Cutting-edge AI infrastructure needs all the performance it can get, but these environments must also be efficient and reliable. This episode of Utilizing Tech, brought to you by Solidigm, features Davide Villa of Xinnor discussing the value of modern software RAID and NVMe SSDs with Ace Stryker and Stephen Foskett. Xinnor xiRAID leverages the resources of the server, including the AVX instruction set found on modern CPUs, to combine NVMe SSDs, providing high performance and reliability inside the box. Modern servers have multiple internal drive slots, and all of these drives must be managed and protected in the event of failure. This is especially important in AI servers, since an ML training run can take weeks, amplifying the risk of failure. Software RAID can be used in many different implementations, with various file systems, including NFS and high-performance networks like InfiniBand. And it can be tuned to maximize performance for each workload. Xinnor can help customers to tune the software to maximize reliability of SSDs, especially with QLC flash, by adapting the chunk size and minimizing write amplification.
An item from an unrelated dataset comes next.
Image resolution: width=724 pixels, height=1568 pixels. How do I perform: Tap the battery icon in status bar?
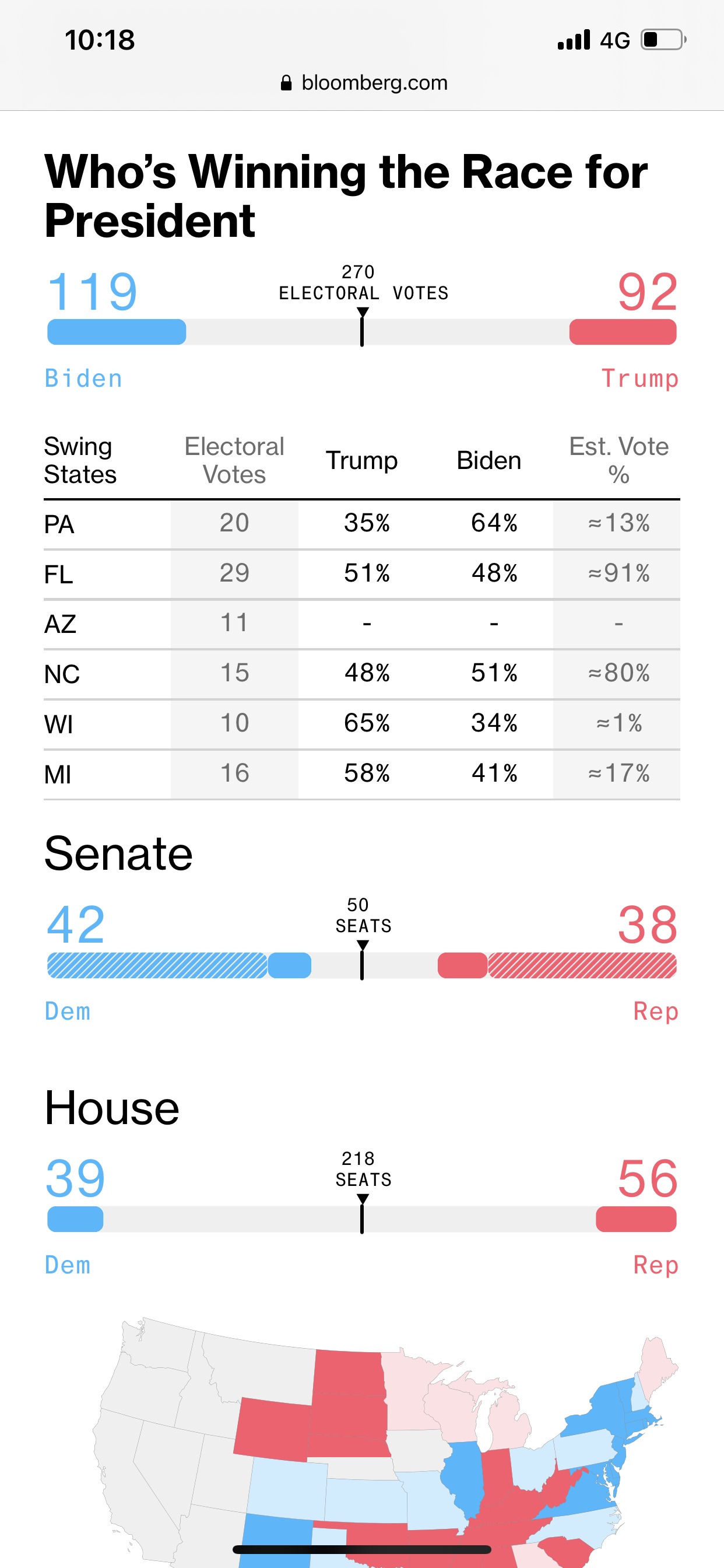(x=663, y=40)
Xinnor also produces a storage platform solution called xiSTORE that combines xiRAID with the Lustre FS clustered file system, which is already popular in HPC environments. Although many environments can benefit from a full-featured storage platform, others need a software RAID solution to combine NVMe SSDs for performance and reliability.
Apple Podcasts | Spotify | Overcast | More Audio Links | UtilizingTech.com
Unlocking the Raw Device Performance of NVMe SSDs, with Xinnor xiRAID
A new generation of workloads is poised to rewrite data storage rules in enterprises, and turn old assumptions stale. For years, the conventional wisdom has been to buy storage for capacity. Now the matter is complicated by the arrival of quirky, power-hungry AI workflows. Performance is the new most-coveted thing.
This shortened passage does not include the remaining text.